Sur les conclusions à fins d’injonction et d’astreinte :
6. Eu égard à l’objet de l’annulation dont le motif est retenu au point 3, l’exécution du présent arrêt n’implique pas nécessairement que le préfet de police délivre à M. A… un titre de séjour, une autorisation provisoire de séjour l’autorisant à travailler, réexamine sa situation administrative et fasse procéder à l’effacement de son signalement dans le système d’information Schengen. Par suite, les conclusions à fin d’injonction ainsi que, par voie de conséquence, d’astreinte, doivent être rejetées.
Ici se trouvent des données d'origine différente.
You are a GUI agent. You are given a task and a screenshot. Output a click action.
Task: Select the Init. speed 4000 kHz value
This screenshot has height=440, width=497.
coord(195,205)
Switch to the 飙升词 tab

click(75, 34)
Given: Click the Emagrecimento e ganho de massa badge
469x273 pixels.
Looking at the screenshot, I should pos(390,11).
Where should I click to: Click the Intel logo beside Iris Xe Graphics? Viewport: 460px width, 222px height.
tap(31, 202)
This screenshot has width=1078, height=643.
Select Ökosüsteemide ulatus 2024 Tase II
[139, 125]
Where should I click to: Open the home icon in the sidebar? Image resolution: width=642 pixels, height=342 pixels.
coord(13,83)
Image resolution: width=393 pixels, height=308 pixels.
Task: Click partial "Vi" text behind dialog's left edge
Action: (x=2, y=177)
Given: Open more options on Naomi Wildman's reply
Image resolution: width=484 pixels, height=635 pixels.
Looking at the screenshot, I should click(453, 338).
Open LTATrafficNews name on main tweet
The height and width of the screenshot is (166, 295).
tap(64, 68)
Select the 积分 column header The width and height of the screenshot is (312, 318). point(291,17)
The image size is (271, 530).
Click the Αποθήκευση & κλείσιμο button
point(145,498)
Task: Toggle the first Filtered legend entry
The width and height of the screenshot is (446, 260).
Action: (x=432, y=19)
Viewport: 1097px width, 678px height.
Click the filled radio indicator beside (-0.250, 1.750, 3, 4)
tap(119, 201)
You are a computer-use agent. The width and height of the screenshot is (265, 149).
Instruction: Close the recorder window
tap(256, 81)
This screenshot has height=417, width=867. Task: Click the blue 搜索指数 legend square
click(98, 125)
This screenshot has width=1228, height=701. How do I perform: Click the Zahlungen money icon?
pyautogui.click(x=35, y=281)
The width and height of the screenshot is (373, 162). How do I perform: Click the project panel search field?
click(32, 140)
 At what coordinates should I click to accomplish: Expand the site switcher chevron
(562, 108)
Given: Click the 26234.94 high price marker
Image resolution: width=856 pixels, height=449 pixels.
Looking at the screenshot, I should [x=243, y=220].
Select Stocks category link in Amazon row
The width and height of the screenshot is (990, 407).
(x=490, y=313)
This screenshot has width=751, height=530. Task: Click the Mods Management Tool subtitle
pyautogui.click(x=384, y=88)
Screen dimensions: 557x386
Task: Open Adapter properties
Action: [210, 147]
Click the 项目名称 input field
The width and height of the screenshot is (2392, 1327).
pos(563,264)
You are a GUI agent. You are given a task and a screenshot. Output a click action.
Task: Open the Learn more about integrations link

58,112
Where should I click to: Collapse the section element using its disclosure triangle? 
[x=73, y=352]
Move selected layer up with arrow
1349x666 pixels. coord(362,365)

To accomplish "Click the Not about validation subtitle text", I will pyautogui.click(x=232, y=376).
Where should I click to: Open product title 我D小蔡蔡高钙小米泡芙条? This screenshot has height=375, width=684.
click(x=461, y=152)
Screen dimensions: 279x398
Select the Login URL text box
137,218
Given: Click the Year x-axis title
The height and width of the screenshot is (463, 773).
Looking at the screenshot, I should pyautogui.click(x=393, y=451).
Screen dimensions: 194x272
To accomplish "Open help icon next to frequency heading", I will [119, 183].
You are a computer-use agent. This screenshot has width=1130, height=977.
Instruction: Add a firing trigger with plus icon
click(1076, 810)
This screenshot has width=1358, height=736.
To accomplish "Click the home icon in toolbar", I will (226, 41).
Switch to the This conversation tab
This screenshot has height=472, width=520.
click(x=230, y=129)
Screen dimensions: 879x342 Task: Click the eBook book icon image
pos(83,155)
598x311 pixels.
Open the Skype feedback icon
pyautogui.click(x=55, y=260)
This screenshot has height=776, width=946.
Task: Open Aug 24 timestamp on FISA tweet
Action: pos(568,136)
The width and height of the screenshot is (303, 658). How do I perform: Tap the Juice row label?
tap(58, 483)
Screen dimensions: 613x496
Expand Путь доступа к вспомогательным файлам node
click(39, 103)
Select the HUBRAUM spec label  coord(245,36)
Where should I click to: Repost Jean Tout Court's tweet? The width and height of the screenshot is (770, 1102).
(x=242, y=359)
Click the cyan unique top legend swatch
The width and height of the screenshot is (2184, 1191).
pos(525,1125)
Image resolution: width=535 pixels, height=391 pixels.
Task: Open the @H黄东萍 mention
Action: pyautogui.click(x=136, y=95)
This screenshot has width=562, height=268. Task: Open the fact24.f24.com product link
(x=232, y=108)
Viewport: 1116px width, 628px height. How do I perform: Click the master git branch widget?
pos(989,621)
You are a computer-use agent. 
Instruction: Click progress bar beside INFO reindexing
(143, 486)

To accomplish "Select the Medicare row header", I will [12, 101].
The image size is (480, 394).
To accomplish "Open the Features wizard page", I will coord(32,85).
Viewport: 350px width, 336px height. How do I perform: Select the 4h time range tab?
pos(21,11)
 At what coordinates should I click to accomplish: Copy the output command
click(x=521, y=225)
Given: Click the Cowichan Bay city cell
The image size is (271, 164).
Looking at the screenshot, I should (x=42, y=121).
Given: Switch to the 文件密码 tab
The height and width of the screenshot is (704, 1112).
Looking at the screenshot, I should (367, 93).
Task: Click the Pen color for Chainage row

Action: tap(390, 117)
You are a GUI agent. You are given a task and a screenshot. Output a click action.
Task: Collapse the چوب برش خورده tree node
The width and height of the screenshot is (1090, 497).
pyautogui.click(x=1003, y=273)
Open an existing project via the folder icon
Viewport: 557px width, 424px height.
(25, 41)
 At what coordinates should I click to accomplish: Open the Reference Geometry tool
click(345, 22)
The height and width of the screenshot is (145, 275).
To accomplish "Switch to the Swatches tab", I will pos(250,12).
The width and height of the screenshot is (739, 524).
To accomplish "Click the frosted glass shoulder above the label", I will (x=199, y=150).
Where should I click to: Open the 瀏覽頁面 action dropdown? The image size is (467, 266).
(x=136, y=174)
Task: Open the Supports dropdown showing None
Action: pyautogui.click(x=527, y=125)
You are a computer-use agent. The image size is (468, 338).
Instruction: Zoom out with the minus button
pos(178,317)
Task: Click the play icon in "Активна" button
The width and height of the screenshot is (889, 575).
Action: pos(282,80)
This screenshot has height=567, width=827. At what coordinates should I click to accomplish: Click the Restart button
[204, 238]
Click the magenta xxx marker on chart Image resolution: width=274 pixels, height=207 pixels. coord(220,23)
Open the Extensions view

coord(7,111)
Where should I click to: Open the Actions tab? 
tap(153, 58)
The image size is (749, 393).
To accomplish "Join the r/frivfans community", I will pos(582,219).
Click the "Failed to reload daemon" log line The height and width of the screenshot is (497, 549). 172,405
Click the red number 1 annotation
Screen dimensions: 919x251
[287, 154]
7. Il résulte de ce qui précède que M. A… est seulement fondé à se plaindre de ce que c’est à tort que, par le jugement attaqué, le tribunal administratif de Paris a rejeté sa demande tendant à l’annulation de l’arrêté du 5 septembre 2024 par lequel le préfet de police l’a assigné à résidence sur le territoire de la ville de Paris. Dans les circonstances de l’espèce, il n’y a pas lieu de faire droit aux conclusions présentées par le requérant au titre de l’article L. 761-1 du code de justice administrative.
DECIDE :
Article 1er : L’arrêté du 5 septembre 2024 par lequel le préfet de police a assigné M. A… à résidence sur le territoire de la ville de Paris est annulé.
Article 2 : Le jugement du 10 octobre 2024 du magistrat désigné par le président du tribunal administratif de Paris est réformé en ce qu’il est contraire au présent arrêt.
Article 3 : Le surplus des conclusions de la requête est rejeté.
Article 4 : Le présent arrêt sera notifié à M. B… A… et au ministre d’Etat, ministre de l’intérieur.
Copie en sera adressée au préfet de police et au préfet de la Seine-Saint-Denis.
Délibéré après l’audience du 25 juin 2025, à laquelle siégeaient :
- Mme Vidal, présidente de chambre,
- Mme Bories, présidente assesseure,
- M. Segretain, premier conseiller.
Rendu public par mise à disposition au greffe le 9 juillet 2025.
Le rapporteur,
A. SEGRETAIN
La présidente,
S. VIDAL
La greffière,
C. ABDI-OUAMRANE
La République mande et ordonne au ministre d’Etat, ministre de l’intérieur en ce qui le concerne ou à tous commissaires de justice à ce requis en ce qui concerne les voies de droit commun contre les parties privées, de pourvoir à l’exécution de la présente décision.